Mit der Juli-Offensive der SP steht Portugal an der Schwelle des „Gironde“-Stadiums. Angesichts der Wirtschaftskrise und des unzureichend gesäuberten Militär- und Staatsapparats ist eine Phase des „Terreur“ unausbleiblich — die Frage ist nur, ob die „Jakobiner“ überhaupt zur Macht kommen oder ob gleich ein bonapartistisches Regime errichtet wird, das sich auf ein militärisch gelenktes Rätesystem stützt, mit einem Staatskapitalismus als ökonomischer Grundlage.

Der Faktor Räte überschreitet den Vergleich mit der französischen Revolution, da die Sektionen der Pariser Sansculotten des Jahres II zu schwach waren, um eine echte Doppelherrschaft zu provozieren. Hier paßt eher das russische Beispiel: verlorener Krieg (Kolonialkrieg), Märzrevolution (25. April 1974), Übergangsregierung des Fürsten Lwow (Spinola), Kerenski-Regierung (Soares), Entfaltung der Arbeiter- und Bauernräte zur Nebenregierung = Doppelherrschaft (embryonische Parallele: I. Arbeiter- und Soldatenrätekongreß in Lissabon am 19./20. April 1975), Novemberrevolution der Bolschewiki (MES? FSP? PRT/BR? LUAR? Maoisten? Trotzkisten?) mit Hilfe der Petrograder Garnison (COPCON), Herrschaft der Räte, in denen die Bolschewiki die Mehrheit haben, Bildung einer Räteregierung aus Bolschewiki und linken Sozialrevolutionären; die Konstituante (verfassunggebende Versammlung) wird auseinandergetrieben, die politischen Parteien einschließlich der Menschewiki (PSP) und der linken Sozialrevolutionäre (PCP) werden unterdrückt.
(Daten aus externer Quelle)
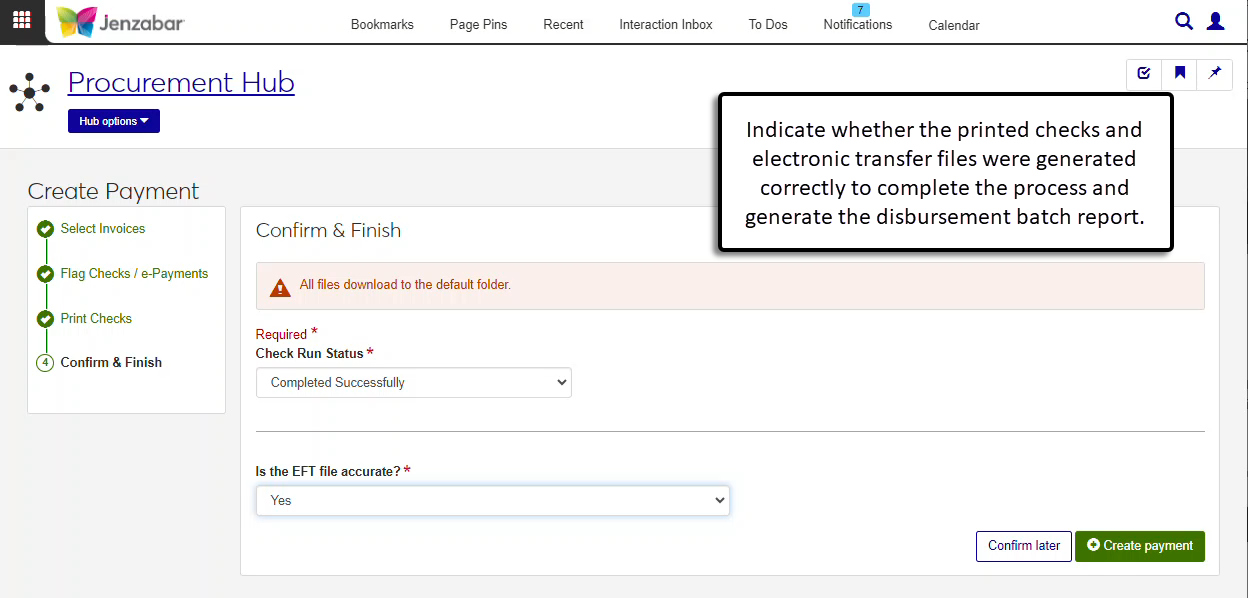The height and width of the screenshot is (598, 1248).
Task: Open the Procurement Hub title link
Action: pos(181,82)
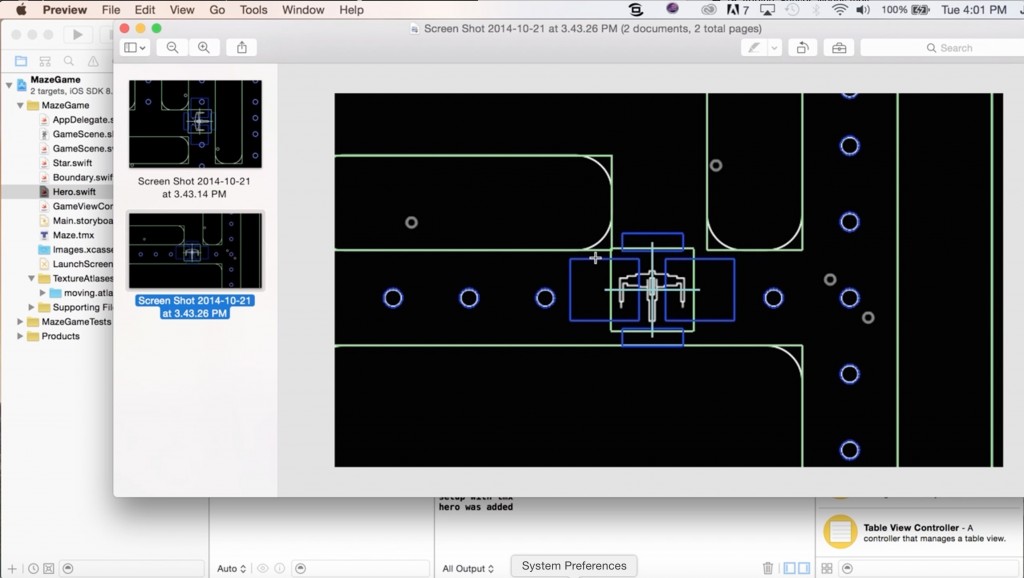The width and height of the screenshot is (1024, 578).
Task: Open the Go menu
Action: coord(217,9)
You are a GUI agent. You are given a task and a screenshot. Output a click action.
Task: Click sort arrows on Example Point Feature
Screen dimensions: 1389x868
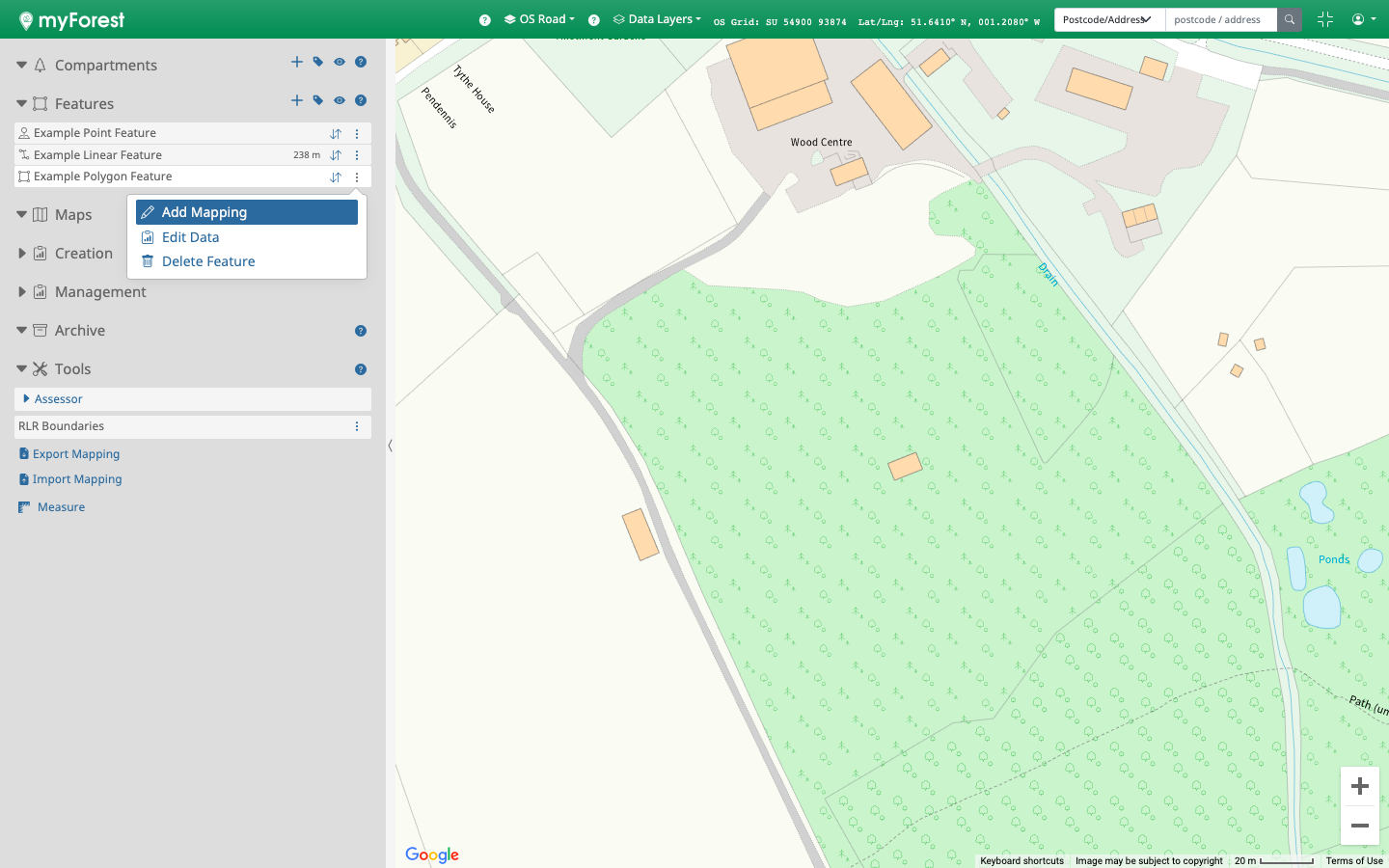point(336,134)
Ein Vergleich mit Kuba drängt sich auf, wenn man an die Hereinnahme der KP in die Einheitspartei denkt (Projekt einer „zivilen MFA“ vom 9. Juli 1975). Der Konflikt MFA/Spinola im September 1974 erinnert an Fidel Castros Zusammenstoß mit Präsident Urrutia Mitte 1959 in Sachen Agrargesetz — nur daß Gonçalves nicht über TV eine Million Arbeiter und Bauern in die Straßen Lissabons rief. — Sollten die Räte die Militärs nicht überrunden, dann wird sich auch in Portugal ein „linker“ staatskapitalistischer Caudillo etablieren, wie sie gegenwärtig in Kuba, Peru oder Rumänien herrschen. General Carvalho fuhr am 21. Juli nach Kuba, um dort zu lernen ...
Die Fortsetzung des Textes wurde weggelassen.